CBN manufacturers will often suggest doses of just 5 mg or less at a time. In my experience, that is not enough to induce sleep effects in people with insomnia or even elderly patients.

Without clear research, CBN or CBNA dosing should follow the usual dosing for non-intoxicating cannabinoids, starting with at least 5–10 mg in your first dose. Staying close to a 1:1 ratio with your other cannabinoids may help increase their effectiveness, like THC and CBD mentioned above.

Following up with your healthcare provider and a cannabis coach like me can help you adjust and optimize your doses, cannabinoids, and terpene selection further.

Will CBNA Get You High?

No, CBNA will not cause a high. Although CBNA isn’t formally studied in humans, there is enough supporting data for scientists to universally recognize it is non-intoxicating.

CBN alone will also not cause a high, unless your products are contaminated with more than 0.3% THC. CBN may increase the high and sleepiness of THC, but not alter THC’s other side effects.

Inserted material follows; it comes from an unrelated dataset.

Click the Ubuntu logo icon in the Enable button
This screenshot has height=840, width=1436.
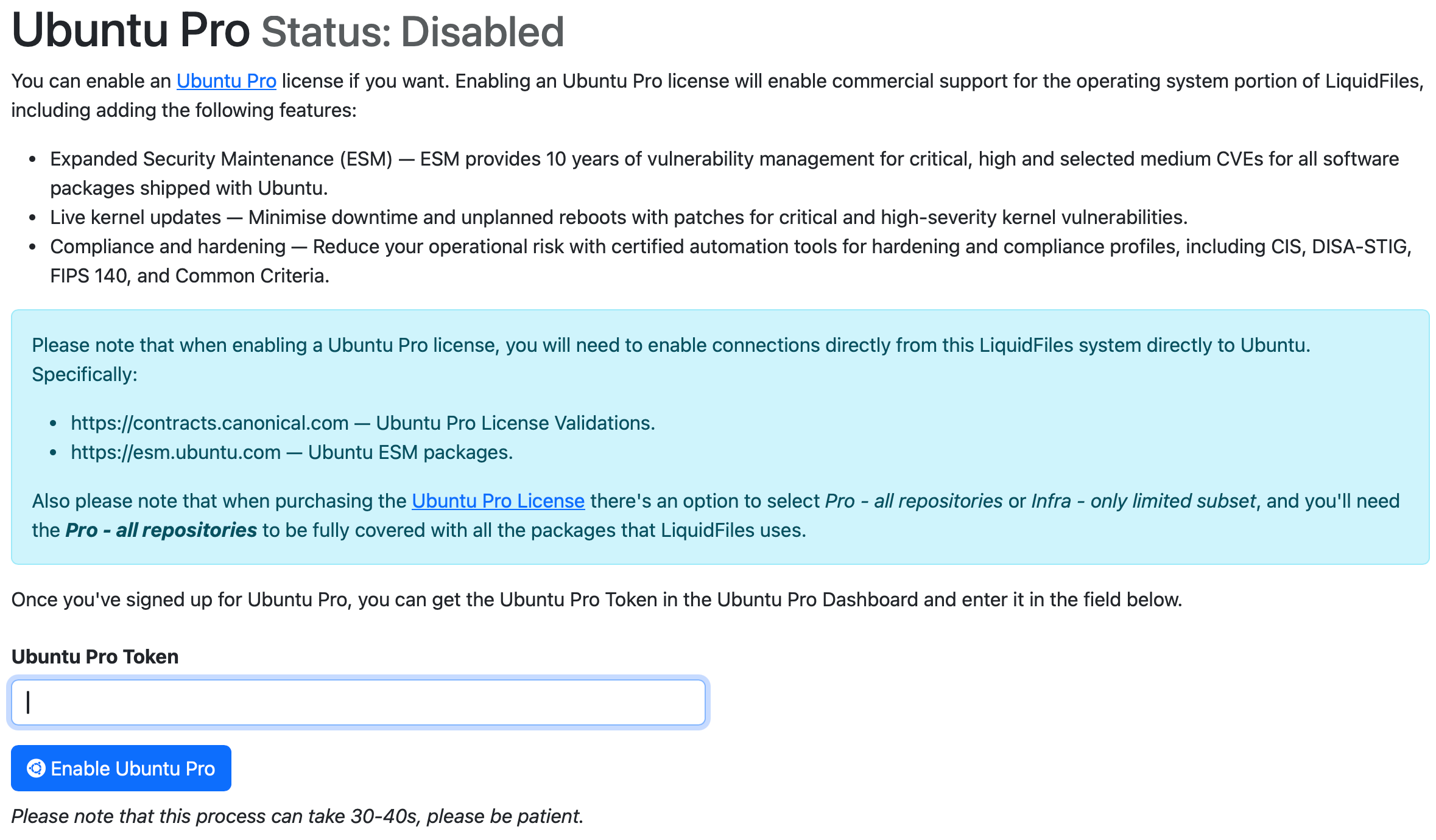click(x=36, y=768)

Will CBNA Show Up on a Drug Test?

CBNA in marijuana plant

CBNA will not cause a positive drug test result unless it is in a full-spectrum formulation with THC present. 

Of note, drug testing labs are always looking for new ways to enhance testing and differentiate between pharmaceutical and herbal THC use. Minor cannabinoids like CBN are now biotargets in such testing; avoiding any concurrent THC consumption is best if this is a concern.


CBNA remains elusive but promising. Even as pharmaceutical companies look for new ways to artificially manufacture and use it.